The Structural Model is applied to all selected sectors and Complete Sample. The classification results achieved by structure model are contrary to the results attained by MDA and Logit models. The Structural Model did achieve higher accuracies in the prediction of defaulted cases that range from 100% to 87% across the sectors and Complete Sample. However, the accuracies obtained while predicting the non-defaulted cases are not satisfactory rather it generated elevated values of Type I Error. The accuracy levels obtained in the prediction of the non-defaulted cases lies from 4% to 30% only; due to this, the overall accuracy of the Structural Model deteriorated. Therefore, the overall accuracy rate accomplished by the Structural Model arrayed from 18% to 35% only.

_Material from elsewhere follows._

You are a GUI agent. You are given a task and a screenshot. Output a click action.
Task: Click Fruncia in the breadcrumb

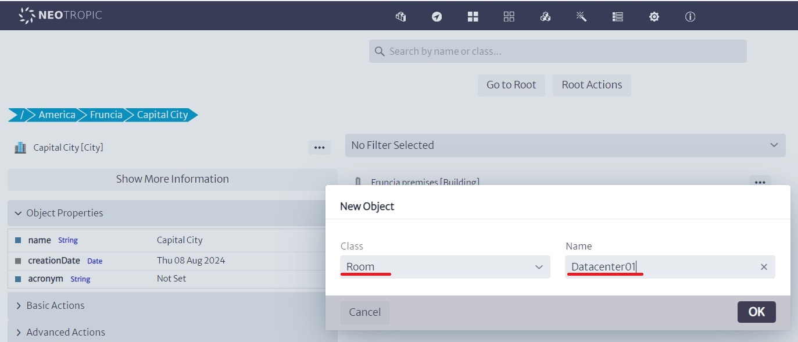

The result of the Advanced Default Projection (foreward testing) study advocates the superiority of the Structural Model over the developed MDA and developed Logit model. The Structural Model adequately diagnosed the potential default events even 8 years or 5 years before the actual default occurrence that too with high accuracy. The highest accuracy levels achieved by the Structural Model are 91%, 89% and 83% for Realty, Hotels and Construction and Engineering sectors respectively. The higher accuracy levels accomplished by the MDA model are 60%, 50% and 40% for Hotels, Construction and Engineering, Sugar sectors and Complete Sample. The developed Logit model did not perform well in advanced default projection study. This developed Logit model derived only 13%, 10% and 9% accuracies for the Chemicals, Software and Infrastructure sectors for the prediction of potential default event. Rather, the developed Logit model attained very high prediction accuracy for the “Failed” category of time horizon.